Mr Abbott on Sunday confirmed he would consider over the summer "better targeting" the scheme, likely to include tighter means-testing for PPL, and allowing nannies to be funded.
The scheme was wound back earlier this year after numerous government backbenchers voiced their opposition, lowering it from those earning up to $150,000 to those earning $100,000.
While Mr Abbott said he wanted to ensure a PPL scheme was delivered to help families as well as more affordable childcare generally.
But his announcement was scant on detail, saying he would not go into detail about the changes considered, but that Cabinet would be looking at the issue over the summer.
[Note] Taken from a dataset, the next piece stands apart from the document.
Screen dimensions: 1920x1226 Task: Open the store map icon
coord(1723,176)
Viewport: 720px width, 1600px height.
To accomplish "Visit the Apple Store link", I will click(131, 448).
He confirmed the 1.5% levy on big businesses would remain, despite the money instead being put to childcare rebates, rather than paid parental leave.
The latest changes came after a "ragged" end to parliamentary sittings in the past fortnight, with a supposed back down on the government's GP co-payment policy being promoted and then abandoned.
Mr Abbott, who took the PPL scheme to both the 2010 and 2013 elections as a key policy, has faced internal opposition since the policy was announced, particularly from The Nationals, concerned about the scheme disadvantaging rural mothers compared with well-paid city parents.
Opposition Leader Bill Shorten said the back down and lack of detail showed the government did not have a specific plan for childcare funding or parental leave.
Childcare union leader, United Voice's David O'Byrne, backed any extra money for the system, but said it should go to childcare employees and rebates, not the proposed PPL.
Mr Abbott said he would consider both internal party discussions and the Productivity Commission inquiry into childcare, with a view to announcing the new policy early next year.